Temporal uses the term isolation domain to refer to zones that are geographically or physically isolated from each other. These are the building blocks that enable Temporal’s Multi-region Namespace and failover mechanisms to operate effectively.
region
A region is a geographically defined area that contains multiple availability zones or data centers. A region is typically a self-contained unit of a cloud provider’s infrastructure and is often used to provide redundancy, low-latency access, and fault tolerance.
Temporal operates in multiple regions for high availability and fault tolerance. The Multi-region Namespace feature allows Temporal to replicate data and services across different regions, ensuring resilience even if an entire region becomes unavailable.
region failover
Region failover refers to the process of switching the active service from one region to another in the event of a regional failure. This ensures that the system remains available by leveraging data and service redundancy across multiple regions.
Temporal supports region failover with its Multi-region Namespace feature. If a region becomes unavailable, Temporal automatically switches the active Namespace to a replica in another region, ensuring minimal downtime.
Multi-region Namespace
A Multi-region Namespace is a service architecture where data and services are replicated across multiple regions to improve fault tolerance, availability, and performance. This ensures the service can continue to operate even if one region experiences failure.
Temporal provides the Multi-region Namespace feature to enable high availability. It allows a Namespace to span multiple regions, with replicas in each region. If one region goes down, the replica Namespace in another region takes over to ensure system continuity.
failover
Failover is the process of automatically switching from a failed system or component to a backup or passive standby system. This ensures service continuity and minimizes downtime in the event of hardware or software failure.
Temporal’s automated failover operates at the Namespace level. If the active Namespace fails, the replica Namespace automatically assumes the active role, ensuring the system continues to function without manual intervention.
load balancing
Load balancing refers to the process of distributing network or application traffic across multiple servers or resources to ensure no single server becomes overwhelmed. This improves resource utilization, prevents downtime, and increases the performance and reliability of systems.
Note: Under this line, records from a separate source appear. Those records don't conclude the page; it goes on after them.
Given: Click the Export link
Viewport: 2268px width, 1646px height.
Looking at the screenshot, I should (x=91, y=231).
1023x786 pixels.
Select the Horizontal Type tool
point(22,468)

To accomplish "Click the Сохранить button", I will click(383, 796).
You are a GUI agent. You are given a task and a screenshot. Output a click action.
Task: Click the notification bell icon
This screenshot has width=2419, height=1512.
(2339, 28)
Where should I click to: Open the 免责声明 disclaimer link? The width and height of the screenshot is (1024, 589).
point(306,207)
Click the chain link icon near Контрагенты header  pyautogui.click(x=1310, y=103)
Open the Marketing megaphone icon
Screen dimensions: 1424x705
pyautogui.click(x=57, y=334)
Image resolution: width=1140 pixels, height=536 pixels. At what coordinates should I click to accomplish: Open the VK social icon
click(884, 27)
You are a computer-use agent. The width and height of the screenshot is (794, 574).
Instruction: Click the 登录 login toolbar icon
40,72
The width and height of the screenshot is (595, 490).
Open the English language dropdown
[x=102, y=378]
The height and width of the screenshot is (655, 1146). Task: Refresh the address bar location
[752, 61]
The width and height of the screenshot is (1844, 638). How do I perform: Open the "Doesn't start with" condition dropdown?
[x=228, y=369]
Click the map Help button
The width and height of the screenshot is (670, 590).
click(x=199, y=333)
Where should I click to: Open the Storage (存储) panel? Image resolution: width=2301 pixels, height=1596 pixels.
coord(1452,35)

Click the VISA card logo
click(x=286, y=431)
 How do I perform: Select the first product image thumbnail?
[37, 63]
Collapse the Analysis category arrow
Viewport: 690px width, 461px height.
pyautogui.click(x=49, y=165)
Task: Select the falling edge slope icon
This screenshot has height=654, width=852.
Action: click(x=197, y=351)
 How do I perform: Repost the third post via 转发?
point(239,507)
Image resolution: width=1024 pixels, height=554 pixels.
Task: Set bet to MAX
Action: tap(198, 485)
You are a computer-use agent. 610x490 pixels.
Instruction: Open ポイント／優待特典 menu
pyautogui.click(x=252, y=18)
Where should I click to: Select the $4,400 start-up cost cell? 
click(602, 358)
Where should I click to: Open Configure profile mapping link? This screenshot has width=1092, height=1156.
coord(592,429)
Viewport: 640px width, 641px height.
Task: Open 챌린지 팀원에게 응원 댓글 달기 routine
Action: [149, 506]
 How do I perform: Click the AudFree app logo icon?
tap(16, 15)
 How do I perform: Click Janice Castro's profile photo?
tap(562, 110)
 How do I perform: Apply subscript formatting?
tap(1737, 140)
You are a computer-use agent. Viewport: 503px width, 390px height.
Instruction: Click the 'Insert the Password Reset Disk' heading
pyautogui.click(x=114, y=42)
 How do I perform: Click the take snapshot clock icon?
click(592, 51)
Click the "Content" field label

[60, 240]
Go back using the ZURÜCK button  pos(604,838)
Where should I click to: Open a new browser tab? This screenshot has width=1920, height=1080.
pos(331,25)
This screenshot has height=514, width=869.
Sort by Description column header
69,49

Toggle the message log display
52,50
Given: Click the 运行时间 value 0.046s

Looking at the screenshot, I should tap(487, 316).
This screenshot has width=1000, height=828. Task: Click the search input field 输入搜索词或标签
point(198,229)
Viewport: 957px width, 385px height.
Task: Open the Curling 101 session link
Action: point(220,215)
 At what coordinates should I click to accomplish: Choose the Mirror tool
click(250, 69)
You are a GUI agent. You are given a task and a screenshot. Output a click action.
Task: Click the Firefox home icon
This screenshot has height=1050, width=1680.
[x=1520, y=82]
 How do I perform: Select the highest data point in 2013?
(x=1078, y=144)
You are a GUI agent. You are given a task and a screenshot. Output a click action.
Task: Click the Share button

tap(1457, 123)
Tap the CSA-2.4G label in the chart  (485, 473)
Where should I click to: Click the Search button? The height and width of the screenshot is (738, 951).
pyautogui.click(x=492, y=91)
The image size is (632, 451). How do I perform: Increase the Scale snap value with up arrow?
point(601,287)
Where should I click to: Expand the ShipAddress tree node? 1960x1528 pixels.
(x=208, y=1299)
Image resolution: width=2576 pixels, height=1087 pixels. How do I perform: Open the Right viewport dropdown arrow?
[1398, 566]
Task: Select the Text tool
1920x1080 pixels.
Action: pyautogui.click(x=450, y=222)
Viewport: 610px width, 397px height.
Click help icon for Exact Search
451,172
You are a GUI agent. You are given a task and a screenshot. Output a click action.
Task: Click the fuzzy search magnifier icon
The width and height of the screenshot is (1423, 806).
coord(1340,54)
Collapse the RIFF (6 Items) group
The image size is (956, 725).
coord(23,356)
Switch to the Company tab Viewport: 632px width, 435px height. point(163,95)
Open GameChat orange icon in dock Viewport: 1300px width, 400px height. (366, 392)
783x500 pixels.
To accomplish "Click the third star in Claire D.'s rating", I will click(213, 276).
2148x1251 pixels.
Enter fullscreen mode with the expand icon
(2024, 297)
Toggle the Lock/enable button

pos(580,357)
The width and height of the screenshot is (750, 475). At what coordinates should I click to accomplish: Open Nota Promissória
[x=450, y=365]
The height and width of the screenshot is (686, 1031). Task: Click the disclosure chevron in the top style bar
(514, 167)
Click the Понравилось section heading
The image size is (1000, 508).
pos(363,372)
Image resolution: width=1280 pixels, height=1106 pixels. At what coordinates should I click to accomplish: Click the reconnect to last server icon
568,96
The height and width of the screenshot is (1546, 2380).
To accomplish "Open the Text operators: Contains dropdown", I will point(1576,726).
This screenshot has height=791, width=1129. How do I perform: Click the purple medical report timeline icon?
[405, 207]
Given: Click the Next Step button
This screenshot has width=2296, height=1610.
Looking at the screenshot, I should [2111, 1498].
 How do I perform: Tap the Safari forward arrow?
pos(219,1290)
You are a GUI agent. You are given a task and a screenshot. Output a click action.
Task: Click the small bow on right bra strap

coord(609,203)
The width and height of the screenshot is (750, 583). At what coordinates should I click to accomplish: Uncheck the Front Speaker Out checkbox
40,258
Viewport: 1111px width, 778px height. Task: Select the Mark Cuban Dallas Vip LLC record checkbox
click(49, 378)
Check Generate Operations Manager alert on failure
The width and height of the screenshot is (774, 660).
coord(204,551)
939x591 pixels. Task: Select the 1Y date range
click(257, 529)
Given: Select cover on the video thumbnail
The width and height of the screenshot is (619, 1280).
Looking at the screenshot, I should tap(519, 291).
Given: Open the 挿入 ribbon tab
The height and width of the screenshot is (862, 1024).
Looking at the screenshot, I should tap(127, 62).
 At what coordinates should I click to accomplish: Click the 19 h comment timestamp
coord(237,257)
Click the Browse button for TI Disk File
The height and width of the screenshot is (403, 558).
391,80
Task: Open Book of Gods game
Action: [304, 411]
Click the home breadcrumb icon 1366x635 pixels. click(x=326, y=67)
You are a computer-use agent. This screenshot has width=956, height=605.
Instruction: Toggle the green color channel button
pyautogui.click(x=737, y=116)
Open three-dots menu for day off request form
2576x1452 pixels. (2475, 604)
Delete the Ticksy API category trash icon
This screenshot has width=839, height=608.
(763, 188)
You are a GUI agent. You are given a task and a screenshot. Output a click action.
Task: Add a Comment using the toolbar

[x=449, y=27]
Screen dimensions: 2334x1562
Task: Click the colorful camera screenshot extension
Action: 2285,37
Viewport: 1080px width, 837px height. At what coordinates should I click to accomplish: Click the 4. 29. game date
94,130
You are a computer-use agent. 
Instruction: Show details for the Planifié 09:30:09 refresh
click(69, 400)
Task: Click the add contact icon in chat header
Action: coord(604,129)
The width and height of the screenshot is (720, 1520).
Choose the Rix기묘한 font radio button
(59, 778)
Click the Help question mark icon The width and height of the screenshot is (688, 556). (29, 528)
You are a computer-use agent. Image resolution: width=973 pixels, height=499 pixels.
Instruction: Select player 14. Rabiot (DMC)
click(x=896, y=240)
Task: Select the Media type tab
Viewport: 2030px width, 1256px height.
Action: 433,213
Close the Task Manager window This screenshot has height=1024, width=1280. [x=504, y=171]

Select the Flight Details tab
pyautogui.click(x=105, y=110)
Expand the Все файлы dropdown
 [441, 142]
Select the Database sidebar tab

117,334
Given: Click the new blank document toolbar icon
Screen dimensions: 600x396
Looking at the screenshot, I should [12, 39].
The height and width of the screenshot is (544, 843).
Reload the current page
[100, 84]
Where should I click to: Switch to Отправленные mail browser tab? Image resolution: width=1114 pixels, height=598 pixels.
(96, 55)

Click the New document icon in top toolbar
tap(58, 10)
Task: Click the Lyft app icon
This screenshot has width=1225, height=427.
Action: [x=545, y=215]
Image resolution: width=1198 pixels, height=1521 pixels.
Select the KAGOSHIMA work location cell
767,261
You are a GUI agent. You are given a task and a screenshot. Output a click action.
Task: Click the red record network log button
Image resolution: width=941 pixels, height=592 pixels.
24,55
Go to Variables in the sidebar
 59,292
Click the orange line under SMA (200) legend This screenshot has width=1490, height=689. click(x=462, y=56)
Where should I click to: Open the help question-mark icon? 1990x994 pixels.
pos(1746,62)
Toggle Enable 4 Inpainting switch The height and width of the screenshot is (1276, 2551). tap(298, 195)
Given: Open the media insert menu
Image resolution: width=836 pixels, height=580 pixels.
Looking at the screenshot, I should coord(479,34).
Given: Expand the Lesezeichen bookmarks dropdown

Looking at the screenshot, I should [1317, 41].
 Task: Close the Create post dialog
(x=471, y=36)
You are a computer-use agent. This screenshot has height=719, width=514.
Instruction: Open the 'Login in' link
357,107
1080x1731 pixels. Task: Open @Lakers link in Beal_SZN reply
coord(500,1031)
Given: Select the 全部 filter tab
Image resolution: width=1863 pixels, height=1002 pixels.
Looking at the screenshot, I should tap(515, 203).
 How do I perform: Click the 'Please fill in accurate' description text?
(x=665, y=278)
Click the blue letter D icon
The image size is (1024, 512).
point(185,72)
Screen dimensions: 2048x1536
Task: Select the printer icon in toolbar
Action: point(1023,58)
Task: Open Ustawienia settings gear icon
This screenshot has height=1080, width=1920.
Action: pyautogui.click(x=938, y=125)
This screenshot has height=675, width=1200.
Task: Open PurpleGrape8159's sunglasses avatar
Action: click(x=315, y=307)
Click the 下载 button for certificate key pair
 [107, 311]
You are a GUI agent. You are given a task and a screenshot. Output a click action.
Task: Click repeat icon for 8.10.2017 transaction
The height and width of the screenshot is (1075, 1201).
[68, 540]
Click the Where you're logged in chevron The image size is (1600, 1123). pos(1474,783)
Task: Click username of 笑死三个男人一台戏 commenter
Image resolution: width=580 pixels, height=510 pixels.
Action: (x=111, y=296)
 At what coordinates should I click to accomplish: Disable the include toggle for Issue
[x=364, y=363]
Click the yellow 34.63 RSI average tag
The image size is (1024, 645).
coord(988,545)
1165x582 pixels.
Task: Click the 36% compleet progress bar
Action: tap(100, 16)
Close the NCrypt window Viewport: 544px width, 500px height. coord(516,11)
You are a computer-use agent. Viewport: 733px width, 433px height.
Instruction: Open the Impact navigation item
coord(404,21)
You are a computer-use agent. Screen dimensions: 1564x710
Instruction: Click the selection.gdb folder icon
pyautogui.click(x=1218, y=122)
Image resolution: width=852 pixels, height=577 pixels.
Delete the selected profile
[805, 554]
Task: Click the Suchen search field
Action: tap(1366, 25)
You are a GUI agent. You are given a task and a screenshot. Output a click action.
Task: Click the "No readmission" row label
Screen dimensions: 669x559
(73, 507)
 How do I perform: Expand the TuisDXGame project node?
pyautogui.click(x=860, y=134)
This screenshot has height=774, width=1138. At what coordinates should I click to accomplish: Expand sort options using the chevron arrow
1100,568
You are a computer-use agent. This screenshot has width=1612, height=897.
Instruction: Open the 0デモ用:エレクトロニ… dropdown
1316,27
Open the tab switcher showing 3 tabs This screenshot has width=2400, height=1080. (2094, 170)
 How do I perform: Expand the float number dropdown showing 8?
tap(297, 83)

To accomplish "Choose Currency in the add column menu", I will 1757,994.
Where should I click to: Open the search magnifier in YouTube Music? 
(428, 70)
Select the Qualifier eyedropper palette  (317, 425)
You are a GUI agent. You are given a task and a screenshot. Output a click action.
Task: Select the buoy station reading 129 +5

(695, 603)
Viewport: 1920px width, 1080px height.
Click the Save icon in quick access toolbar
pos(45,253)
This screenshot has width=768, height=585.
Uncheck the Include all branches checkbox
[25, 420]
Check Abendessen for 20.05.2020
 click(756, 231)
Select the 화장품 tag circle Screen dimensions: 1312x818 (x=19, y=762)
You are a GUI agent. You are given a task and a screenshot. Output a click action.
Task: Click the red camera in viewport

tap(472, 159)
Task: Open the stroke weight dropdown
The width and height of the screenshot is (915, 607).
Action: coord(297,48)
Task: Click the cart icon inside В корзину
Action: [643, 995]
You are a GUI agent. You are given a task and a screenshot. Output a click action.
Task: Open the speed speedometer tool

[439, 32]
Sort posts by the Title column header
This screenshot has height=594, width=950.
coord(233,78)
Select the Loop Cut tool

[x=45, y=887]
Temporal uses load balancing for distributing tasks across multiple worker nodes to ensure efficient processing of workflows. However, Temporal doesn't rely on traditional load balancing for its Multi-region Namespace since it instead focuses on failover and replication to ensure high availability.
consistency model
A consistency model defines the rules for how data is synchronized across distributed systems. It determines the level of guarantee for data consistency, which can range from strict consistency (data is always the same across replicas) to eventual consistency (data may not be immediately consistent but will eventually converge).
Temporal operates with an eventual consistency model for its data across Multi-region Namespaces. It ensures that workflows are replicated across regions, and data will eventually converge, but it doesn't guarantee immediate consistency during failover events.
Temporal typically doesn't rely on synchronous replication across regions due to performance considerations. Instead, it uses asynchronous replication to replicate data between replica Namespaces in different regions, ensuring that failover and eventual consistency are handled without real-time replication.